• Provided data:

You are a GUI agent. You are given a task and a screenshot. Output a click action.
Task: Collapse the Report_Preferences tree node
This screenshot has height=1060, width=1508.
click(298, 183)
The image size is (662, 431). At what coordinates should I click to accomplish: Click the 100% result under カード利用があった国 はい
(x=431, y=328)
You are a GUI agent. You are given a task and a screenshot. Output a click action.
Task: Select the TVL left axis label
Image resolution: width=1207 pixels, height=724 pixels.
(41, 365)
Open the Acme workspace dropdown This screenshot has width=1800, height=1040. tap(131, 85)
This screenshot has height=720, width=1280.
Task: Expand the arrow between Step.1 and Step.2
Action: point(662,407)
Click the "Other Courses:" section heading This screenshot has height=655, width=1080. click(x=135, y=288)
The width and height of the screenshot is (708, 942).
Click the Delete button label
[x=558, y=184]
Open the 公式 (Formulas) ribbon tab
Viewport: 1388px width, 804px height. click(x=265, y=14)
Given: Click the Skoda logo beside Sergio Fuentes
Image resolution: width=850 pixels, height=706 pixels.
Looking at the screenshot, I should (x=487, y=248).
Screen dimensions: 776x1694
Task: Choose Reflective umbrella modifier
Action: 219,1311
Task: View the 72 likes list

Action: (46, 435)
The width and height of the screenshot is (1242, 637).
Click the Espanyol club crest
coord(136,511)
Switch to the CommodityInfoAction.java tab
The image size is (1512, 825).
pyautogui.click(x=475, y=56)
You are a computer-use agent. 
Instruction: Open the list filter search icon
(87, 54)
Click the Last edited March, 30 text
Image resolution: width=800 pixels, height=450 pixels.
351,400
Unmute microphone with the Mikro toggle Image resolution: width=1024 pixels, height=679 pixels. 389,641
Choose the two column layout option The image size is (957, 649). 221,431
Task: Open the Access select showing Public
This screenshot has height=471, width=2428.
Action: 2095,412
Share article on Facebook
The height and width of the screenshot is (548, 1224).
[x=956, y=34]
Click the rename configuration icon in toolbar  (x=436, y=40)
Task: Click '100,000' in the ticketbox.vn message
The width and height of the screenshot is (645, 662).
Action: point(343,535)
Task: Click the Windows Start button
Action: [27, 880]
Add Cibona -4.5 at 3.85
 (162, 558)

• Task brief:
Copy out only the lines of the records above from the one with "Click the Espanyol club crest" through the one with "Task: Click '100,000'", exactly as they stand, both included.

• Exercise result:
Click the Espanyol club crest
coord(136,511)
Switch to the CommodityInfoAction.java tab
The image size is (1512, 825).
pyautogui.click(x=475, y=56)
You are a computer-use agent. 
Instruction: Open the list filter search icon
(87, 54)
Click the Last edited March, 30 text
Image resolution: width=800 pixels, height=450 pixels.
351,400
Unmute microphone with the Mikro toggle Image resolution: width=1024 pixels, height=679 pixels. 389,641
Choose the two column layout option The image size is (957, 649). 221,431
Task: Open the Access select showing Public
This screenshot has height=471, width=2428.
Action: 2095,412
Share article on Facebook
The height and width of the screenshot is (548, 1224).
[x=956, y=34]
Click the rename configuration icon in toolbar  (x=436, y=40)
Task: Click '100,000' in the ticketbox.vn message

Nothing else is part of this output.